Хронология российской деятельности в Палестине после Крымской войны в период с 1856 по 1864 г. также требует уточнений. Так И.Ю. Смирнова, опираясь на труды Н.Н. Лисового, использует следующую последовательность: начало всего – 23 марта 1857 г., т. е. дата утверждения императором всеподданнейшего доклада А.М. Горчакова о возобновлении Русской Духовной Миссии в Иерусалиме. Причем, этот доклад, по утверждению исследовательницы, «вызвал всеобщий – и в первую очередь в высочайших кругах – интерес к русскому присутствию в Палестине»; осень 1857 г. – назначение начальника Русской Духовной Миссии в Иерусалиме; возникновение идеи создания Благотворительного Комитета под покровительством императрицы Марии Александровны и, наконец, перехват этой «женской» инициативы «более решительной и деловой партией великого князя Константина Николаевича». См: Смирнова И.Ю. Церковно-дипломатические отношения России и Иерусалимского Патриархата в первое десятилетие после Крымской войны // Вестник Челябинского государственного университета. 2009. № 4 (142). История. Вып. 29. С. 101–102.
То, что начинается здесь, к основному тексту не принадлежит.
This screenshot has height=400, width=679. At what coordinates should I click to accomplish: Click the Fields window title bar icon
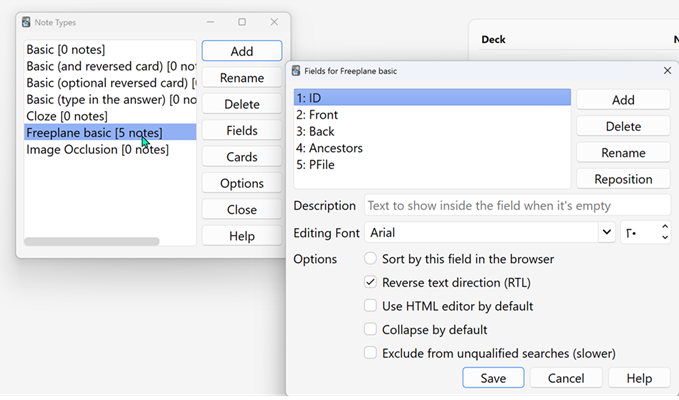(x=296, y=71)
Такая разнонаправленность взглядов, оценок и утверждений в отношении первого периода создания Русской Палестины происходит прежде всего из-за отсутствия новых фундаментальных исследований, основанных на критическом прочтении уже известных архивных документов, на изучении всего исторического контекста, в котором они были созданы, при обязательном привлечении нового архивного материала.